In recent years, scientists have developed drugs aimed at treating atopic dermatitis by buffering the response of TH2 cells. When Bapat and his colleagues treated obese mice with one of these drugs, not only did he not relieve their atopic dermatitis, but significantly worsened the disease.
“The treatment became a solid anti-treatment,” Bapat said. “This suggests that there may be identical twins who come to the hospital with the same disease, but if one is obese and one is thin, the same drug may not work in both,” he added.
Researchers suspected that dysfunction of a protein called PPAR-gamma might be mediating the link between obesity and inflammation. In 1995, Evans and his team discovered that PPAR-gamma was a master regulator of fat cells and a target of an approved drug for diabetes.
When scientists treated obese mice with atopic dermatitis with one of these PPAR-gamma-activating drugs, called rosiglitazone, the skin of the animals improved and the molecular profile of their disease changed again from TH17 to TH2 inflammation.
In addition, drugs aimed at TH2 inflammation were then, almost as in thin mice, able to improve atopic dermatitis in obese animals. “Essentially, we immunologically “disfat” obese mice without changing their body weight,” says Bapat.
The team also analyzed data from human patients with allergic diseases, including 59 patients with atopic dermatitis, as well as hundreds of people with asthma (another condition that similarly involves an immune system reaction) enrolled in a large existing longitudinal study. They found that obese people were more likely to have signs of TH17 inflammation or to lessen the signs of the expected TH2 inflammation.
Although more studies are needed in humans, data suggest that, in both humans and mice, obesity causes a change in inflammation that has consequences for the pathology of allergic disease and the efficacy of immunological therapies that target TH2-associated inflammation.
“What we would like to know more now is how exactly the T-cell change occurs,” admitted lead author Ye Zheng, associate professor at the NOMIS Center for Immunobiology and Microbial Pathogenesis in Salk. “Here are more details to be discovered that could be relevant to a number of allergy-related and asthma-related diseases,” he said.
However, the new study already points to the usefulness of combining therapy aimed at TH2 inflammation with a PPAR-gamma drug such as rosiglitazone to treat patients obese with atopic dermatitis.
“This is a case where our scientific discovery could have a very safe and rapid application to therapy in people,” Evans commented. “Our preclinical findings suggest that these drugs, already approved by the FDA, may have a unique co-treatment benefit in certain patients,” he stressed.

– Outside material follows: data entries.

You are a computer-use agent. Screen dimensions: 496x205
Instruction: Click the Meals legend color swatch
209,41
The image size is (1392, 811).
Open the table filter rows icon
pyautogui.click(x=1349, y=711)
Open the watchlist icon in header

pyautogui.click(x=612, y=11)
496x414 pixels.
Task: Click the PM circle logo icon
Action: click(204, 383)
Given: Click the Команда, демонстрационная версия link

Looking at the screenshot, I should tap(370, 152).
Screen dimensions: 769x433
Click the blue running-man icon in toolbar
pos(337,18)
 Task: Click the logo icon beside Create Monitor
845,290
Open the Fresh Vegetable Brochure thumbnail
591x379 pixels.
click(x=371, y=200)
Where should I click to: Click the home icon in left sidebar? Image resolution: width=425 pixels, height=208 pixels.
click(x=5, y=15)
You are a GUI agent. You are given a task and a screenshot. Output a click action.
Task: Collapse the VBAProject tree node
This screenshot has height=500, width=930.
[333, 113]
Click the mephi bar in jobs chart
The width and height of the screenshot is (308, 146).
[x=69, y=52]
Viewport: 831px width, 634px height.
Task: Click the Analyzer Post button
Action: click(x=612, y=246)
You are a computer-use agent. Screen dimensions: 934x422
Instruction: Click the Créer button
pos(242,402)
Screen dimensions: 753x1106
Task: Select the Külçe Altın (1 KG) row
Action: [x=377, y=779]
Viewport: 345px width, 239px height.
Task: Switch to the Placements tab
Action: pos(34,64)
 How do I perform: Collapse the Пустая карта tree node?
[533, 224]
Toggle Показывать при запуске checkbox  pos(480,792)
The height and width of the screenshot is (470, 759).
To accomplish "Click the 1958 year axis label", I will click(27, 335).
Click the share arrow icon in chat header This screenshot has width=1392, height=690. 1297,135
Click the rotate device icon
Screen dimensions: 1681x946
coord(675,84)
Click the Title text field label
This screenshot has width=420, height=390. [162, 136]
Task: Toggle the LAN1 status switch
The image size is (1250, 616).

Consulted by Infobae, the university nutritionist and professor Rosa Labanca, from the Argentine Obesity Society, commented: “People with obesity have a change in immunity and this causes them to overreact to trivial situations. It is a condition with a strong pro-inflammatory impact: it exaggerates symptoms and promotes loss of quality of life and increased medical interventions. For example, allergic skin reactions, osteoarthritis or intestinal problems. There is like an immune dysregulation and this exacerbates the allergic symptoms in this case that are observed in the study.”